Las páginas de la Historia se escriben y arrancan a capricho de los de arriba. Por eso escribir nuestra Historia sigue siendo necesario. Coser cada hoja arrancada con hilo rojo, para que no se olvide y para que no quede como anécdota. Porque algunos intentan minimizar la realidad comparándola con la terrible magnitud del nazismo, para borrar a los rojos que personifican el drama haciéndolos pequeños ante los millones de judíos asesinados. La sombra de los crematorios de Auschwitz no puede tapar las siguientes cifras; al menos 296 campos funcionando a pleno rendimiento desde el inicio del golpe de estado; entre 700.000 y 1 millón de portadores del “gen rojo” pasaron por alguno de esos campos; suman miles los muertos y en cada investigación, la cifra crece; Andalucía y el País Valenciano fueron las regiones con más campos.

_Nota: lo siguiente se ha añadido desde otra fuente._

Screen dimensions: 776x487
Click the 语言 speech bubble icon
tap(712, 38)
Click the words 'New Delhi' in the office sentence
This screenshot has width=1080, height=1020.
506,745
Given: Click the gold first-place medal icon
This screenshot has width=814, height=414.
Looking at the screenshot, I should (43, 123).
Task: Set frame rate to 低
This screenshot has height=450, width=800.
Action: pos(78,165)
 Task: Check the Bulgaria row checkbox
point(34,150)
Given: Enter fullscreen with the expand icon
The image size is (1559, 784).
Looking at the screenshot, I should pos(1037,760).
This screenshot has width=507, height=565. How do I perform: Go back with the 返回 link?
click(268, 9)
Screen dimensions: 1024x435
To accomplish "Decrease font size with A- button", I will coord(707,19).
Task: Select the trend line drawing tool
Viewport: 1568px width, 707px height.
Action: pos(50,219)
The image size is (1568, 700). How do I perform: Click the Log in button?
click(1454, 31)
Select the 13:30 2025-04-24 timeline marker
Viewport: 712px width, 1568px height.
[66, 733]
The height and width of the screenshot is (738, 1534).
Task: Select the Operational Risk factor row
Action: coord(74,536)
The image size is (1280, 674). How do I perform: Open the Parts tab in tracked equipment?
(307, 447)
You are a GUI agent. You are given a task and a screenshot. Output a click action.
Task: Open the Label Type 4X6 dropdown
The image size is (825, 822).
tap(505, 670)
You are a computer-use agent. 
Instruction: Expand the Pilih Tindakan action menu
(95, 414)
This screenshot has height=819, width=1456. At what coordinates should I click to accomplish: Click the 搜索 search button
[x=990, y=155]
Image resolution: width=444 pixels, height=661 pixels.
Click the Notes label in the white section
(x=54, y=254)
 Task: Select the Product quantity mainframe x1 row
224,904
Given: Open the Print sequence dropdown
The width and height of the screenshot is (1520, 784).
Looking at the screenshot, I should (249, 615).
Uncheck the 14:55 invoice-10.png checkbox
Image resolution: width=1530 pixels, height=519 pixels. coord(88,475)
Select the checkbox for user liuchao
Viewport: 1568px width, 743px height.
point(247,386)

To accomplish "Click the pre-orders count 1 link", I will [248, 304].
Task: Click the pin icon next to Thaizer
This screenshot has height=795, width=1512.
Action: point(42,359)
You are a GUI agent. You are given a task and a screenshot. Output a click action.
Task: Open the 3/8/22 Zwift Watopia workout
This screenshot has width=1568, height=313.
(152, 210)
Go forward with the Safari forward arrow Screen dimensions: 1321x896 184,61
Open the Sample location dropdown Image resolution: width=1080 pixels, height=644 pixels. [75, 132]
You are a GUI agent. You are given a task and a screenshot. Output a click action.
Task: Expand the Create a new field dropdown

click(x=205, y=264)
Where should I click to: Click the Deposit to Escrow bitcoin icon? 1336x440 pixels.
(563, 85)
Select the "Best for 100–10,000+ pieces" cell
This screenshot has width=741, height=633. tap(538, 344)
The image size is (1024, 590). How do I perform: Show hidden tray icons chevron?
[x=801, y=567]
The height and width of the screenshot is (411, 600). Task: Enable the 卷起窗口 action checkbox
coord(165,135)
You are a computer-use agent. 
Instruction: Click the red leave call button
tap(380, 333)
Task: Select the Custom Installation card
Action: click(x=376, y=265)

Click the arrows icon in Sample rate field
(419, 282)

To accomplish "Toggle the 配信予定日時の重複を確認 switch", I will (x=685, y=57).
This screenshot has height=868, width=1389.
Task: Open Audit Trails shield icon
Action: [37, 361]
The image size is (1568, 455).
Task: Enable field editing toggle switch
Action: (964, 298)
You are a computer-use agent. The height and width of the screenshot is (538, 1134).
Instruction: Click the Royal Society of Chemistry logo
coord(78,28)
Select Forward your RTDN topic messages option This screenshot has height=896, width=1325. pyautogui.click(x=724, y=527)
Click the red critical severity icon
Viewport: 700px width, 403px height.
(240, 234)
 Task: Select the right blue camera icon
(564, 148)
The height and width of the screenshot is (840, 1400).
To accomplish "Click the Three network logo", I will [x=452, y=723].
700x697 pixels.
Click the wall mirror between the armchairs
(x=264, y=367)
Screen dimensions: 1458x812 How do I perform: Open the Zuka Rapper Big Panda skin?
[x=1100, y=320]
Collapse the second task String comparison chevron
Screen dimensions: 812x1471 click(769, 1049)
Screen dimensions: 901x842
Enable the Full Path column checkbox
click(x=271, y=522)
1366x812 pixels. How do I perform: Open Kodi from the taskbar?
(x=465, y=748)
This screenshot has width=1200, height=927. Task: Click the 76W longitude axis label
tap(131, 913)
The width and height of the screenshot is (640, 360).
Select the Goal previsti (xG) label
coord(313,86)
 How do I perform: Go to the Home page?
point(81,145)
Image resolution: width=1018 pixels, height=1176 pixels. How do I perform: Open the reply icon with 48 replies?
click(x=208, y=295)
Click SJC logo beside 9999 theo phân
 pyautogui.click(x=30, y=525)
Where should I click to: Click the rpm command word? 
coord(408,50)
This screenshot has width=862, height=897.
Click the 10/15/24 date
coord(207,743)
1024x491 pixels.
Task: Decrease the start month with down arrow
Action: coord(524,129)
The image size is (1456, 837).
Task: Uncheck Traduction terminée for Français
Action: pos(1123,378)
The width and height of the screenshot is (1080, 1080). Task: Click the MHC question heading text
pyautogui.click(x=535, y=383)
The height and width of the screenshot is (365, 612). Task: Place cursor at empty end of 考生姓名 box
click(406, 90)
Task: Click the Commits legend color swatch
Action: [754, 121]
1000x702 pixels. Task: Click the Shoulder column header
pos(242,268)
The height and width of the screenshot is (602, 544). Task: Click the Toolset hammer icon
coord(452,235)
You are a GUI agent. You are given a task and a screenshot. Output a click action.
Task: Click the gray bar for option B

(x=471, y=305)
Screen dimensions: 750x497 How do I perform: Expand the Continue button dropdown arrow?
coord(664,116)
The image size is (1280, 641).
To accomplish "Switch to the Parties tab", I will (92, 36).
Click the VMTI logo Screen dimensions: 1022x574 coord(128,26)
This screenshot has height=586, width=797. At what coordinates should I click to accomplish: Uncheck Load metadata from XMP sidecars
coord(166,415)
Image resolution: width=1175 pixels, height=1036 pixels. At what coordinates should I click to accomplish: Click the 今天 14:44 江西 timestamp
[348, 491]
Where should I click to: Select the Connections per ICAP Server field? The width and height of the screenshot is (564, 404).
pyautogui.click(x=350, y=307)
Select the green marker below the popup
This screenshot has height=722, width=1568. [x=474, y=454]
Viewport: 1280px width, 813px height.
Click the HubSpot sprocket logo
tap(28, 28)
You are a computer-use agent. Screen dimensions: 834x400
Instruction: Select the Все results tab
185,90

Los campos no se improvisaron. Es cierto que no alcanzaron la racionalidad, ritmo, estructura y capacidad de exterminio que los del nazismo, pero fueron planificados y premeditados. El objetivo de los campos fue seleccionar y clasificar a los presos; fusilables, penables, reeducables y los incorporables al franquismo. Campos de distinto tipo y en diferentes condiciones que variaban en condiciones de presidio y número. Se usaron todo tipo de edificios aunque la mayoría surgieron en barracones construidos ex-novo.

Fueron una pata más de eso que el general Mola definía en abril de 1936, meses antes del golpe, como “atmósfera de terror”. Así se convirtieron en una parte más en la construcción del estado franquista donde la represión era el elemento vertebrador. Junto a estos campos se crearon diferentes unidades de trabajo forzoso que junto a la legislación represiva fueron imponiendo esa sensación de “dominio” que Mola, y después Franco, necesitaban para imponer un estado y un gobierno que no contaba con apoyo popular.

Cuando la división Litorio arrinconaba a la II República en el puerto de Alicante se pusieron en marcha dos de los campos más conocidos hasta ahora; el de “Los Almendros” y el de Albatera. El primero, conocido por la novela de Max Aub, fue provisional y creado para hacinar a los presos que no pudieron marchar en el Stanbrook. Luego, estos serían trasladados en su mayoría al de Albatera, el mayor campo de concentración franquista. Allí los falangistas locales iban pasando para señalar a los presos acusados de ser rojos para ser fusilados, torturados en público atándolos con alambre de espino y numerados para que en caso de fuga, se fusilase al anterior y al posterior. El terror como premisa. En una visita al campo, Giménez Caballero les dijo con claridad: “Estáis a nuestra merced. Si quiero, no tengo más que dar la orden; estas metralletas automáticas que os apuntan dispararían hasta terminar con todos vosotros. No tenemos que responder ante nadie”. El suplicio en Albatera duró 7 meses, en otros campos todavía estaba por empezar.

Los comunistas, como siempre, siguieron organizados. Se sabe que en Albatera crearon un comité para organizar la fugas. Así logró huir Jesús Larrañaga, máximo dirigente comunista en el campo, para poder llegar hasta el exilio francés. Incluso cuando la muerte se impone frente a la vida, la organización comunista se mantiene.